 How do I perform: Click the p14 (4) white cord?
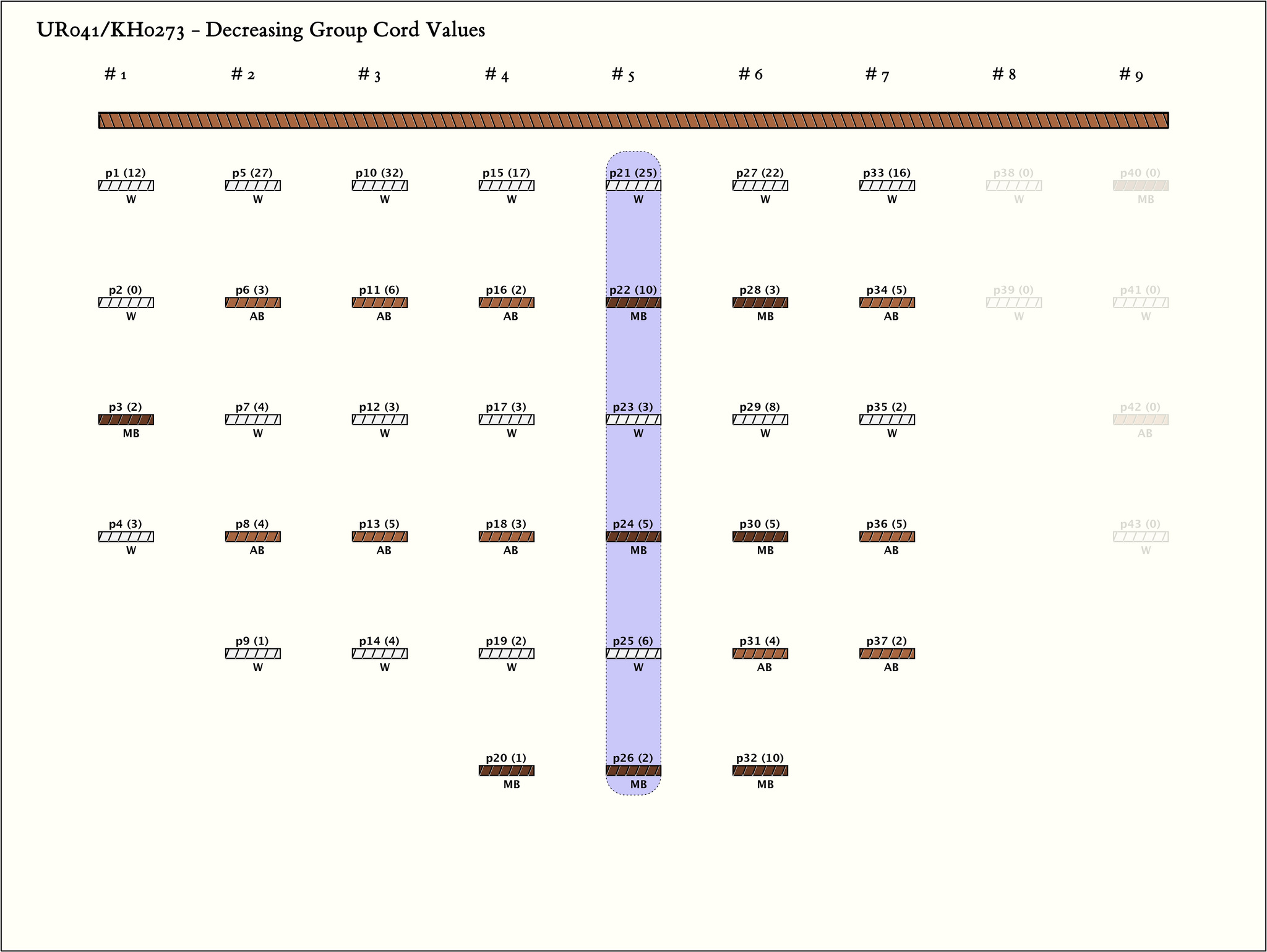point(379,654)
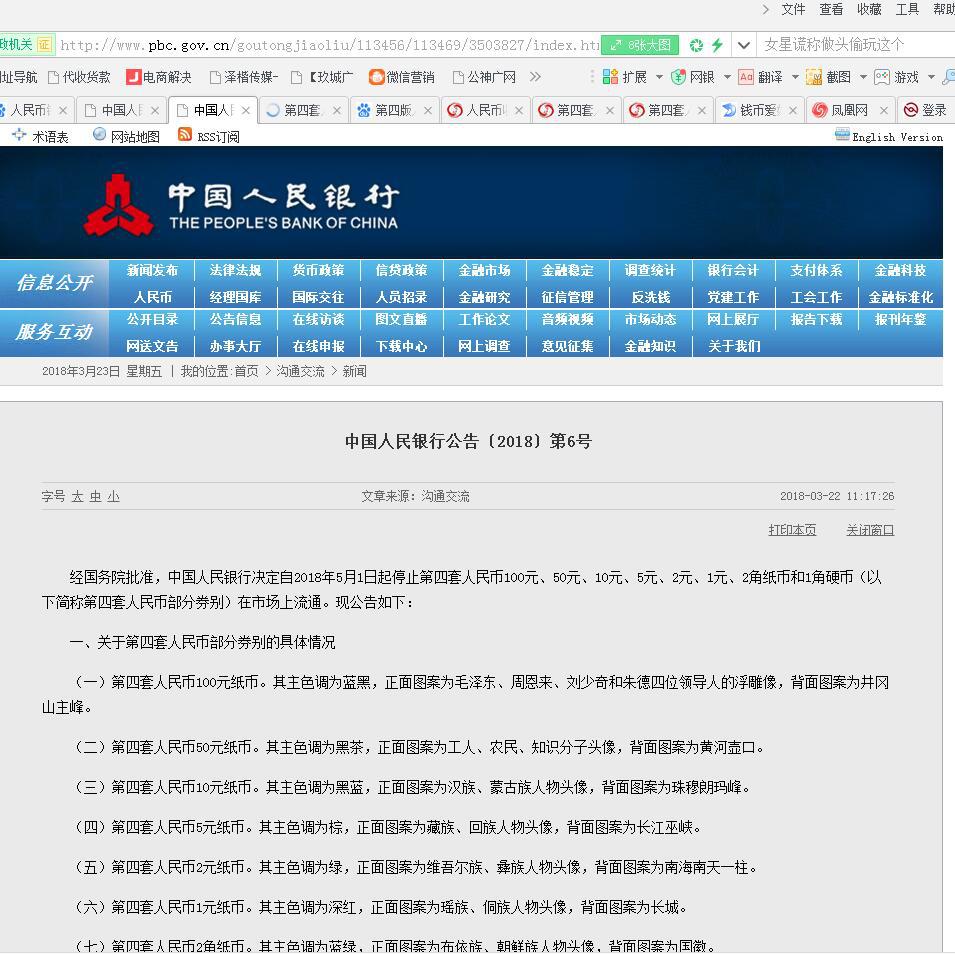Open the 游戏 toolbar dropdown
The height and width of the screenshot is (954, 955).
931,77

* * *

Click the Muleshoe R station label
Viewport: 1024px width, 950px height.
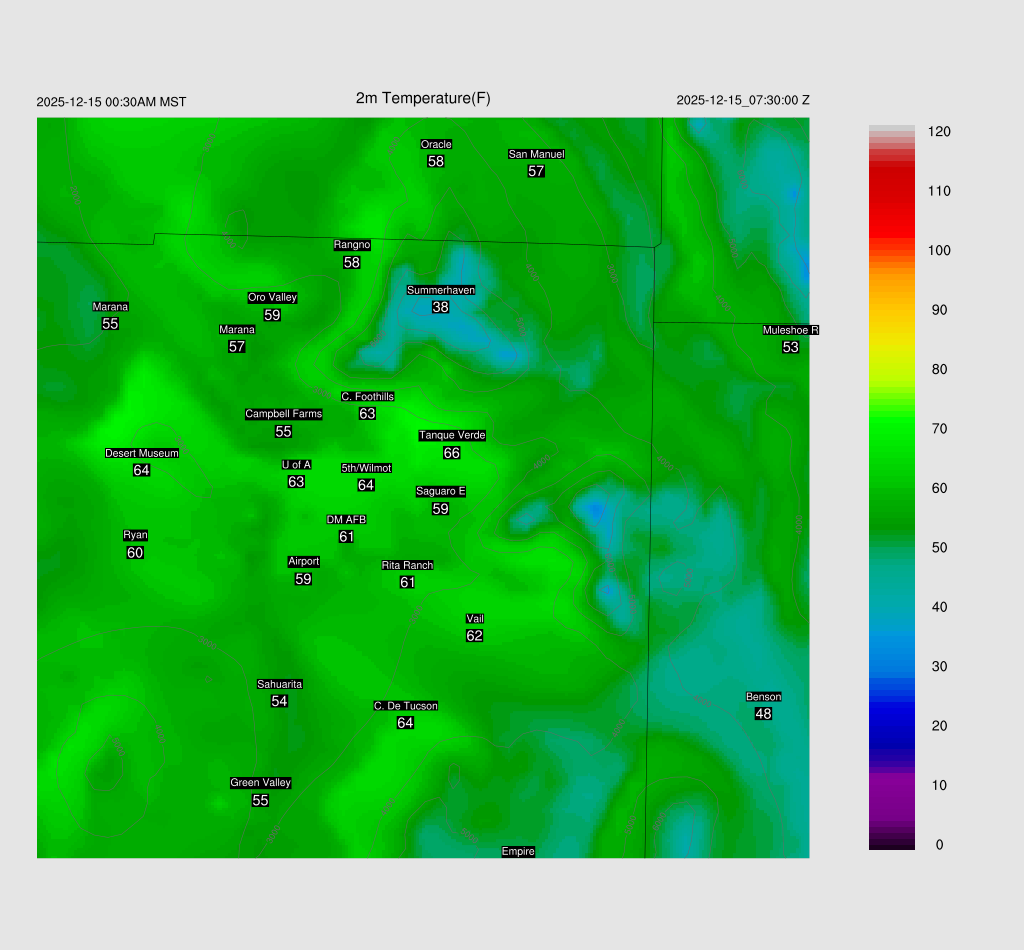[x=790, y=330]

> **Your task**
Turn the stretch from the line containing "Click the Muleshoe R station label" through the line containing "[x=790, y=330]" into a Markdown table with the columns No. and Line, skipping blank lines. Omit the pictures.

> **Solution below**
| No. | Line |
|---|---|
| 1 | Click the Muleshoe R station label |
| 2 | Viewport: 1024px width, 950px height. |
| 3 | [x=790, y=330] |